A region of more than forty versts of East Prussia along the border was enveloped by fire. A battle was going on, strictly artillery. Exploding shells were visible, both from us and the Germans. The Germans retreated. The battle lasted all day and night on the first of August. On the second, we stayed in place and went on field patrol. The division had received its first baptism. Many soldiers and officers were buried over the course of those days. Our lieutenant was killed early on, the soldier Seleznev was killed, and others too.
3 August. The division set out and at six o’clock in the evening crossed the border near the Filippovskii customs post in the direction of the town of Marusken, which is a verst from the Russian border. At 6:45 we arrived in the town of Marusken. But as we halted on the edge of town, just to the right of us a group of our infantry was already leaving the town’s cheese factory. The infantrymen had loaded up planks with six or more wheels of cheese and were carrying cups and rolling away whole barrels of Russian butter, which they were eating directly with their hands or spreading on the cheese. And so upon our entry into the city we also began to plunder. We broke open their cellars, took out harmonicas, brought some wine, and began a real party. On the tables appeared geese, ducks, eggs, beef, and apple wine. But we had hardly begun feasting when the alarm was raised. We quickly saddled our horses, and the news spread like lightning that German infantry was marching upon us. Our artillery got into position, and we extended into a line. We fired a rifle volley at the Germans creeping up our left flank, but the darkness hampered the shooting. The Germans retreated back. Soon everything had calmed down and we unsaddled the horses and began to feast again. After the feast I lay down to sleep next to my horse Gabal’nik and soon fell asleep.
4 August. I woke up early in the morning and set a table between two apple trees, red apples hung directly over the table. A lot of guys were very drunk. You couldn’t find any soldiers smoking makhorka (a cheap tobacco – js). Everyone without exception was smoking cigars, the very best taken from the shops, and they were eating chocolate. Everyone was all mixed up together, someone groaned, someone threw up. At 9 AM they roused the whole division and we marched to the Danilin farmstead.

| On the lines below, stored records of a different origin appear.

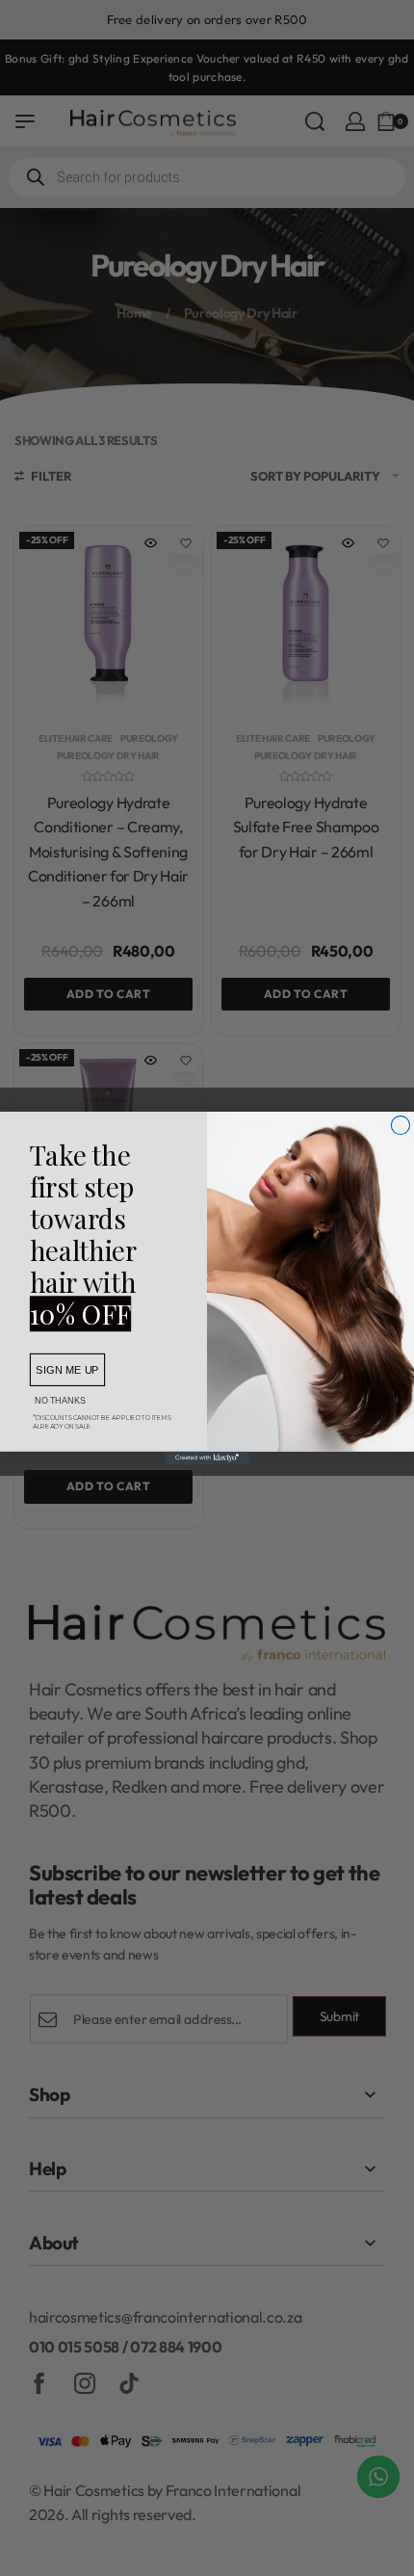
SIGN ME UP (67, 1370)
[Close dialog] (400, 1125)
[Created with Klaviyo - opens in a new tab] (207, 1458)
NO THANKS (60, 1400)
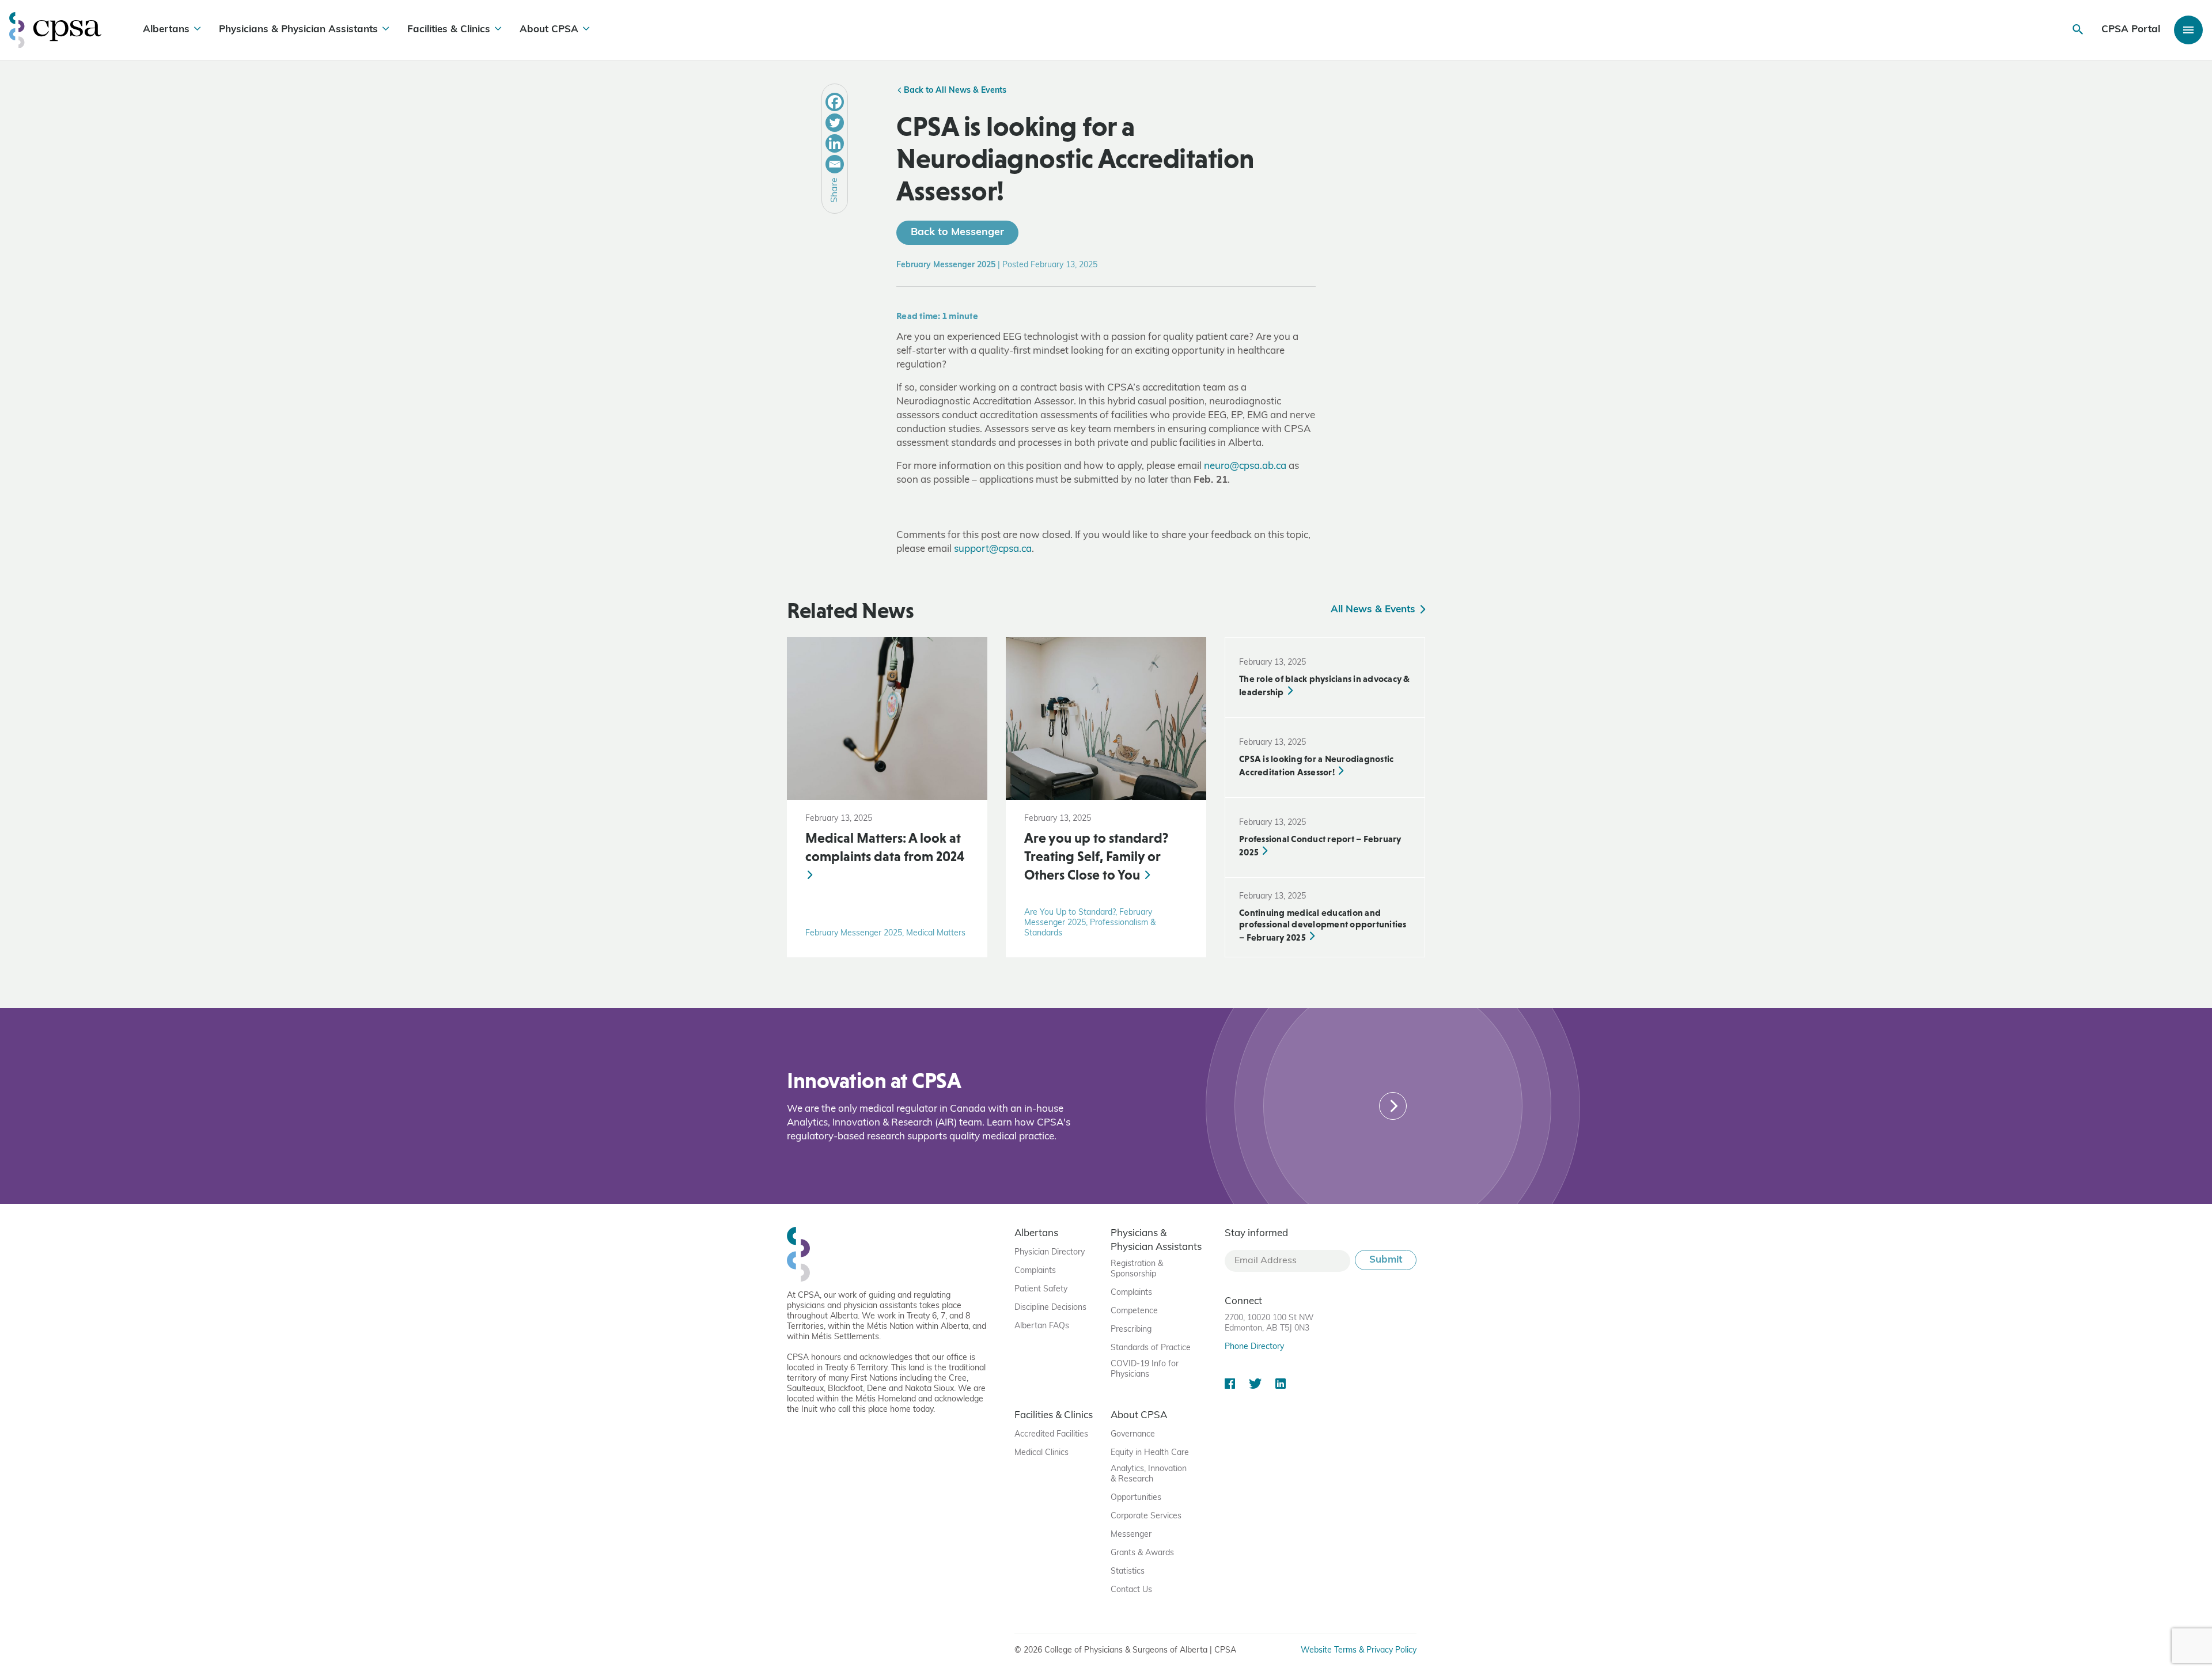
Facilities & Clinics (448, 30)
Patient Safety (1040, 1289)
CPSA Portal (2130, 30)
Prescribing (1131, 1329)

8 August. We marched to the village of Al’botvingen. On the road to the village we shot about eight spies. Marching along the road, we destroyed two tall observation towers. At four in the morning, Riazanov and Iurchuk arrived. They had found two girls along the way and had dragged them into the rye in order to court them. And in order to make up for lost time, they drove their horses at a full gallop in order to catch up to the regiment. On the way, they ran into the commander of the division, General Gurko, and his adjutant Lieutenant Argnol’d, who ordered them to be given five lashes for overworking their horses. And upon their arrival they were sent for punishment to Lieutenant Rekunov. Argnol’d did not like Russian soldiers in general, since he himself was a German baron, and Rekunov also was strict.
Aleksandr Mikhailovoch Subbotin, Dnevnik soldata Pervoi mirovoi voiny (Kimry: IP Mel’nikova N. V., 2008), 21-25. Translated by Joshua Sanborn.